Du point de vue des justiciables, le développement du recours à la médiation se heurte d’abord à la mauvaise connaissance ou compréhension de la procédure, de ses implications et de son efficacité par rapport à un procès. Pour certains d’entre eux, la médiation pourrait être perçue comme une procédure susceptible de repousser l’accès au juge. En outre, alors que le recours contentieux devant les juridictions administratives peut sembler « gratuit », le coût et les modalités de financement des médiations sont une charge pour les requérants, à savoir les honoraires versés au médiateur et, éventuellement, la rémunération du conseil. »

Commentaires :

Le législateur n’a pas souhaité distinguer en droit administratif la médiation de la conciliation.

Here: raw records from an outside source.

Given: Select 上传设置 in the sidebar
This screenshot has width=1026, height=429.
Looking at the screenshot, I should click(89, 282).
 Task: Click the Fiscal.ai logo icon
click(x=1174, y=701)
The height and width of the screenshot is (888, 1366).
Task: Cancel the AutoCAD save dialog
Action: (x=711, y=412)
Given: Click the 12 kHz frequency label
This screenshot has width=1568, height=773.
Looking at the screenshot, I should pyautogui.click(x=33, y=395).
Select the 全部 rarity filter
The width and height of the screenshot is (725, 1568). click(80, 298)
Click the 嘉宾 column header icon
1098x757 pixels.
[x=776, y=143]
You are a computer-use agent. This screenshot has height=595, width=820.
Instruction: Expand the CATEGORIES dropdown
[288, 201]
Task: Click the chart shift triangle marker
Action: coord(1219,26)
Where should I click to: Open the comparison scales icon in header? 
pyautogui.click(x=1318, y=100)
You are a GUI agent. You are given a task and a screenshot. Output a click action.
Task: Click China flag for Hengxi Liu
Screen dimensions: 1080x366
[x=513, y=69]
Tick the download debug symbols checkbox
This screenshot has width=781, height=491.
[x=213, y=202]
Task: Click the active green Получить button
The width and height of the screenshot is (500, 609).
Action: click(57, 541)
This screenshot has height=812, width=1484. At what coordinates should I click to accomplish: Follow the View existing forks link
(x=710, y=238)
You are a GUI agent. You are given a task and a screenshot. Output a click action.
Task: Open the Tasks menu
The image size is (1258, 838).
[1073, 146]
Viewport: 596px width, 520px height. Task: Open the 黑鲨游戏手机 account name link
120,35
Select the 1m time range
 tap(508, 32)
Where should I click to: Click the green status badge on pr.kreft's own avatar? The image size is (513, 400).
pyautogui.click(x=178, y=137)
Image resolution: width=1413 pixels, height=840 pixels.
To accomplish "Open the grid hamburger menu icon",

Cette confusion de deux techniques de résolution amiable des différends, proches mais distinctes, est de nature à freiner l’émergence de la médiation. Une même personne, dénommée médiateur, peut donc assumer deux missions distinctes, celles de médiateur stricto sensu et/ou celle de conciliateur.

La médiation a un double objectif : rétablir la communication par la gestion des émotions et, le cas échéant, parvenir à un accord. Le médiateur recourt à cette fin à des techniques de communication pour faire accoucher les esprits. Il ne s’implique pas dans la résolution de l’accord en soumettant une proposition d’accord par exemple, comme le fait le conciliateur. Il ne négocie pas davantage un accord. La démarche est fondamentalement celle des personnes en conflit, qui négocient librement.

Par conséquent, face à un conflit, il importe d’identifier les objectifs des parties : veulent-elles et/ou doivent-elles poursuivre une relation à court et moyen terme (relations de travail, relations de voisinage, relations contractuelles) ? Dans cette hypothèse, la médiation stricto sensu, entendue comme une technique visant à renouer le dialogue, est l’outil adapté. C’est en ce sens qu’il convient peut-être de lire ci-dessus que ce processus (et non procédure) présente un intérêt qualitatif pour les justiciables (et pour la société).

Veulent-elles simplement parvenir à un accord amiable ? Elles recourrons alors à une négociation (sur positions ou raisonnée), seules ou avec l’aide d’un conciliateur. Le recours à la médiation stricto sensu peut paraître disproportionné.

Consacrer du temps à soigner une relation a nécessairement un coût et donc, analyser en amont de la prescription d’une médiation les objectifs à atteindre, permettra d’évaluer au mieux les honoraires et répondre à la préoccupation des justiciables.